Aktualisiert: 3. Jan. 2023

Ein Buzzword von vielen: New Work. Homeoffice, Tischkicker, bunte Stühle. Alle verstehen etwas anderes darunter. Ich sage Dir, es ist nichts davon. Es kommt darauf an, wie wir über Arbeit grundsätzlich denken und wie wir sie gestalten. New Work ist vor allem eins: Eine Win-Win-Win Situation für Menschen, Unternehmen und eine ganze Gesellschaft mit mehr Lebensqualität, Produktivität und Frieden für jeden. In diesem Beitrag erläutere ich Dir warum.


Für den schnellen Überblick:

I. Meine persönliche Erfahrung als Mitarbeiterin und Führungskraft



Was falsch läuft - Meine persönliche Erfahrung


Meinen ersten Job habe ich gewechselt, weil die Vorstellungen der traditionellen Zusammenarbeit, Arbeitsatmosphäre und Unternehmenskultur nicht zu mir gepasst haben. Zu oft hatte ich das Erlebnis, dass ich mit Bauchschmerzen zur Arbeit ging. Fremdbestimmung, ein schlechter zwischenmenschlicher Umgang oder unterschwellige Konflikte, kaum Kreativität oder eigene Entfaltung. Erkennst Du Dich wieder?

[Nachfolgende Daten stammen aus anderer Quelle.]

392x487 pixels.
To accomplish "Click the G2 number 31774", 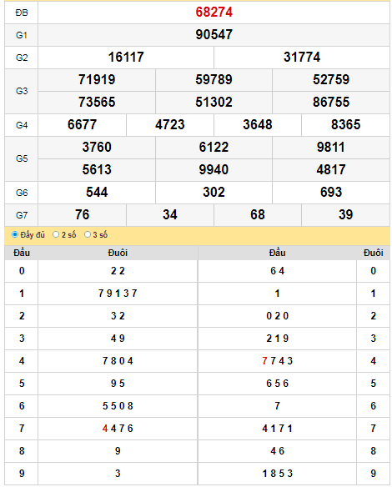I will point(302,58).
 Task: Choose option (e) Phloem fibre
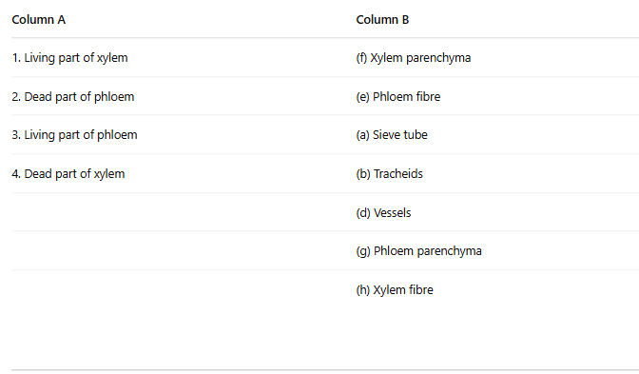[x=398, y=97]
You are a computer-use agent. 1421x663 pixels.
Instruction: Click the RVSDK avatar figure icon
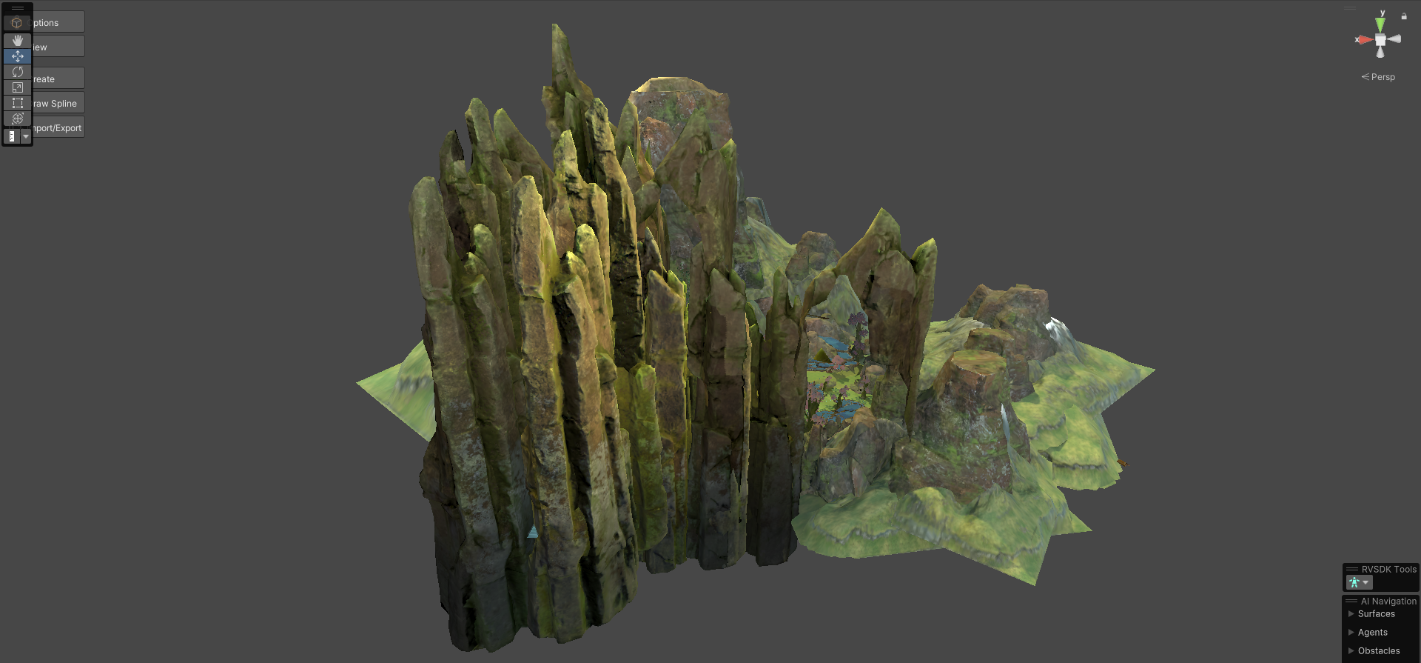pyautogui.click(x=1354, y=582)
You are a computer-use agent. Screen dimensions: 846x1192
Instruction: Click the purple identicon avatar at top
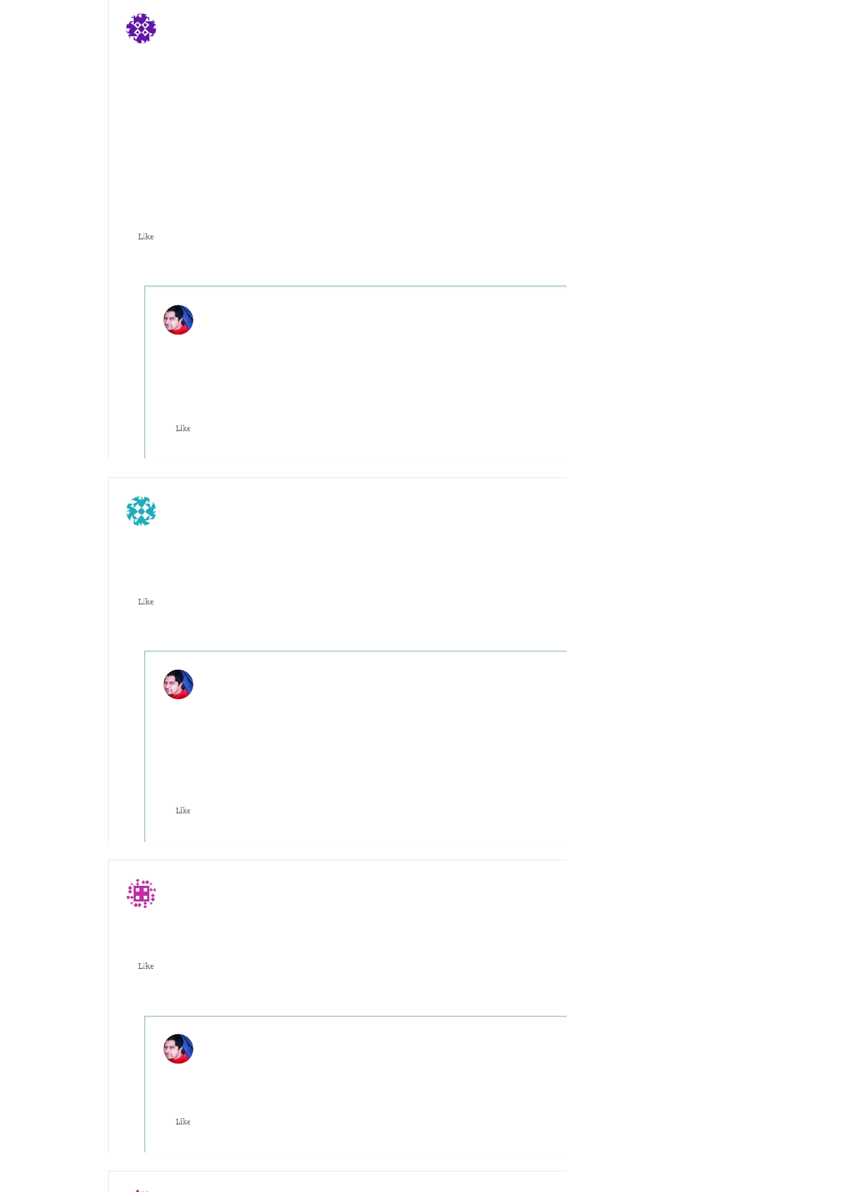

Das ist nun über 10 Jahre her. In mir entstand ein Bild, wie eine bessere Arbeitswelt aussehen kann, in der ich arbeiten möchte. Denn in vielen Unternehmen, in denen ich bisher gearbeitet habe oder als Beraterin tätig sein durfte, begegnet mir ähnliches: Sinnlos getriebene, frustrierte und energiearme Mitarbeitende, die sich entweder mehr schlecht als recht die Zeit in dem Unternehmen totschlagen oder total erschöpft alles gaben. Das muss doch anders gehen!?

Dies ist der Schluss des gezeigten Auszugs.